The problem is, that’s exactly what ETNO is asking for. The ITRs are a global treaty that delineates the regulatory authority of the ITU. ETNO’s proposed amendment – roundly criticized by CDT, the Internet Society, and others when it was issued in June – calls for extending the ITRs’ reach beyond traditional telcos to cover a potentially wide range of entities from across the Internet. The proposal expressly calls for using the ITRs to establish a new interconnection system that would differ in key ways from the commercial interconnection agreements that have been privately negotiated to date. ETNO would have the ITRs specify that network operators should structure their interconnection agreements to include end-to-end Quality of Service (in other words, pay-for-priority) and the principle of “sending party network pays” (in other words, pay-for-delivery). As we wrote in June, acceptance of these proposals would mark a dramatic shift in the market for interconnection, upending basic principles of Internet neutrality and resulting in higher costs for end-users and potentially decreased access to information in developing economies.
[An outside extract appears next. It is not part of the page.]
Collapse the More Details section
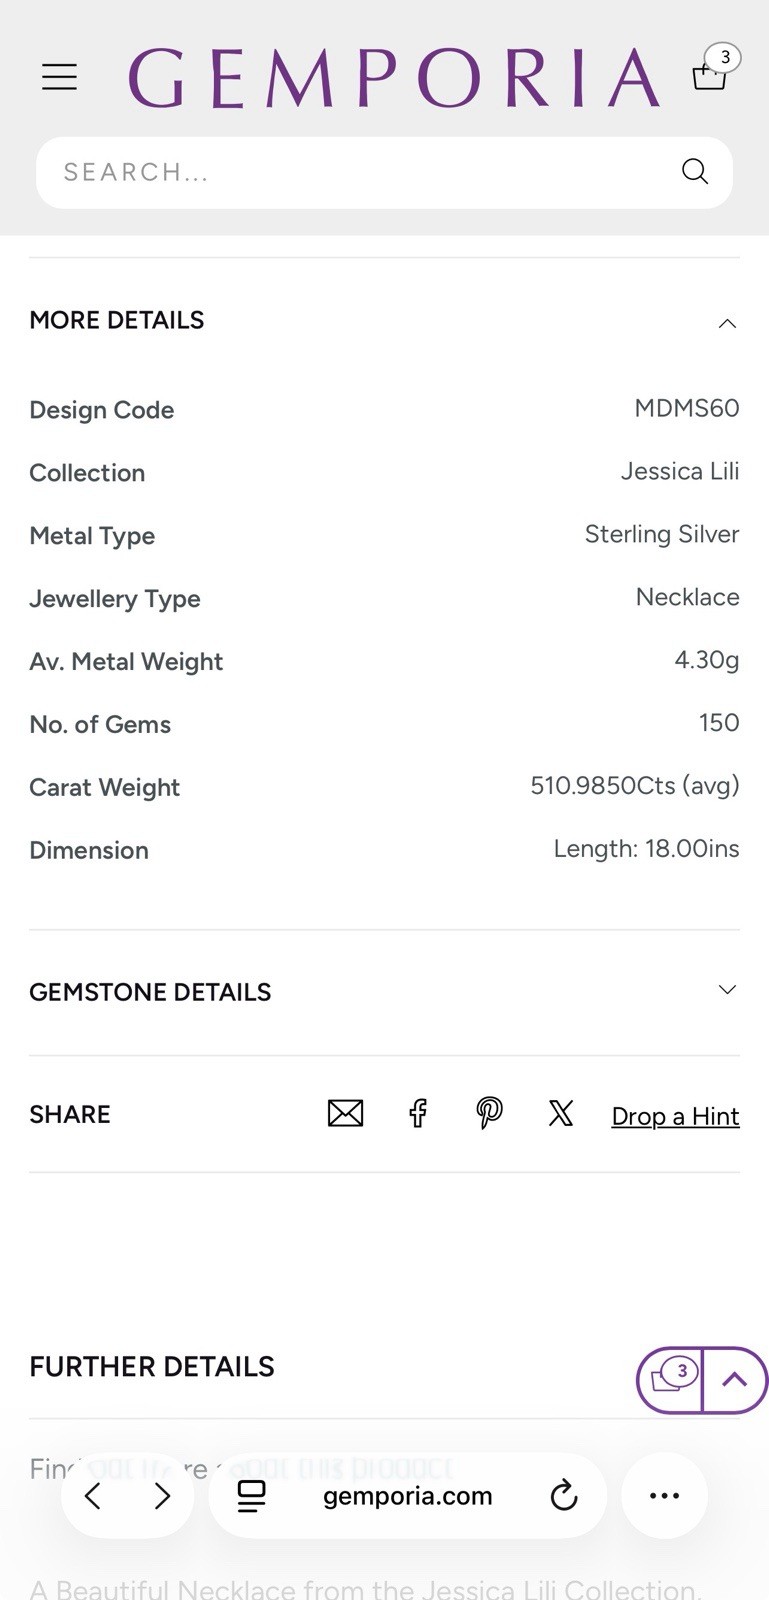The height and width of the screenshot is (1600, 769). click(x=384, y=321)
ETNO attempts to frame its proposal as one that would simply remove barriers to the types of deals its members want to make with content providers. But neither the original proposal nor the recent paper point out exactly what those barriers are. ETNO cites the rise of large content providers, increases in Internet video traffic, and the proliferation of connected devices to argue that the market is changing, but presents no evidence that the market for interconnection isn’t functioning properly – and certainly no evidence that the ITRs themselves stand in the way of anything ETNO members want to do. It seems more likely that ETNO members are trying to use the authority of the ITU to force more favorable agreements than they can negotiate absent regulatory intervention.
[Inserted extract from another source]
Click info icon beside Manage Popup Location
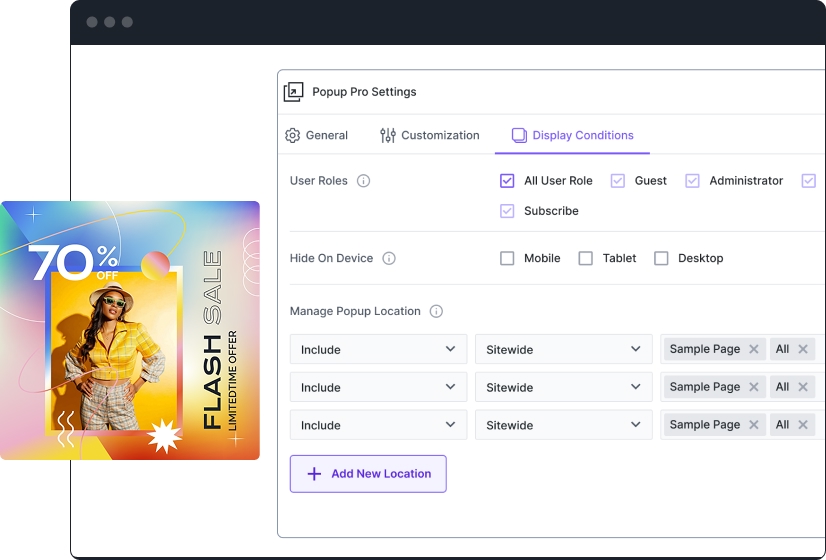 tap(436, 311)
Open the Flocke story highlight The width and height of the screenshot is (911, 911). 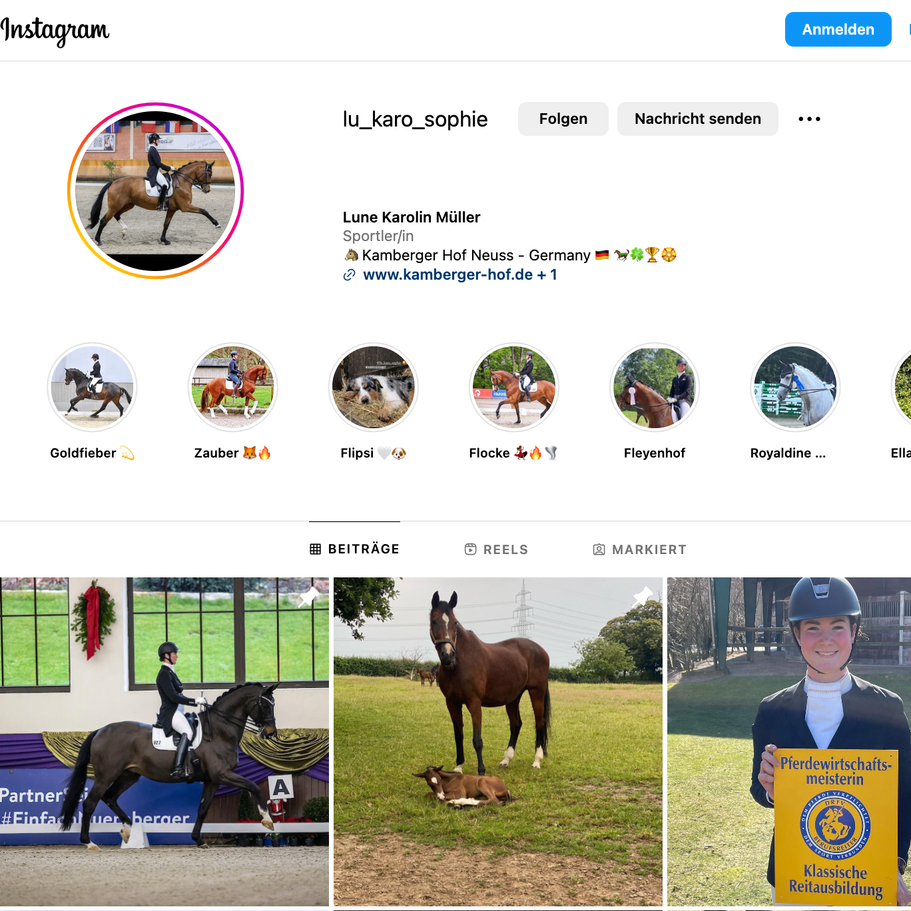514,388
Indeed, some of the “evidence” cited in the paper actually cuts against ETNO’s proposal. The paper cites the growth of content-delivery networks as evidence of growing demand for higher quality of service. But as we noted in our June critique, ETNO’s proposal would most likely reverse the trend toward CDNs and efficient content-localization. “Sending party network pays” would create strong incentives for last-mile networks to opt against local content caching in order to collect compensation from sender networks forced to re-send the same content again and again.
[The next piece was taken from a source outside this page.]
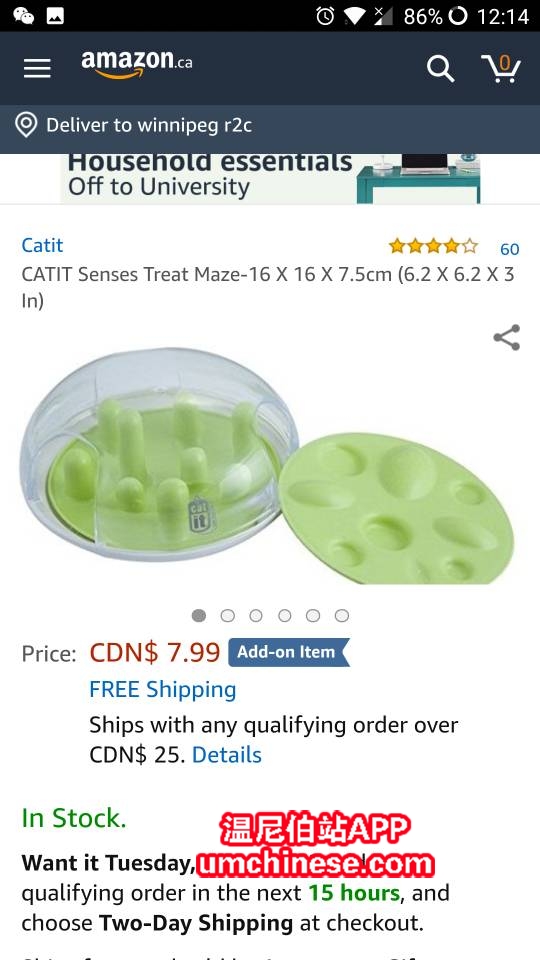Tap the FREE Shipping link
ETNO additionally claims that a system where content providers have to pay distant networks for access to customers will “enrich the Internet ecosystem” and increase content diversity. The more likely result, however, is that large entrenched players with the ability to pay will do so, cementing their dominance and raising huge new barriers to potential competitors. The Internet’s power to drive innovation comes from its low barriers to entry – once you plug in, you and your service can reach everyone else on the network of networks. While there are some disparities (not every service can be fully deployed on a global CDN on day one, for example), a system that effectively forced new entrants to “pay to play” would dramatically upset that competitive environment.
Nobody disputes that telcos need to generate revenues sufficient to sustain investment. But it’s just not true that, as ETNO asserts, “Over the Top players . . . are not contributing to network investment.” Providers of popular online content and services already invest huge amounts of money in their own networks, bandwidth, and CDN deployment in order to stay competitive as traffic grows; they interconnect with telcos via freely negotiated agreements; and they fuel customer demand for broadband Internet access. European member states are meeting this week to discuss regional proposals to amend the ITRs.Yesterday, the chair of ETNO tweeted that the ETNO proposal would be discussed at the next regional meeting in October. Attendees of that meeting – and ITU member states more broadly – should reject the idea of trading away the unified, global nature of the Internet in hopes of generating some incremental revenue for established telcos.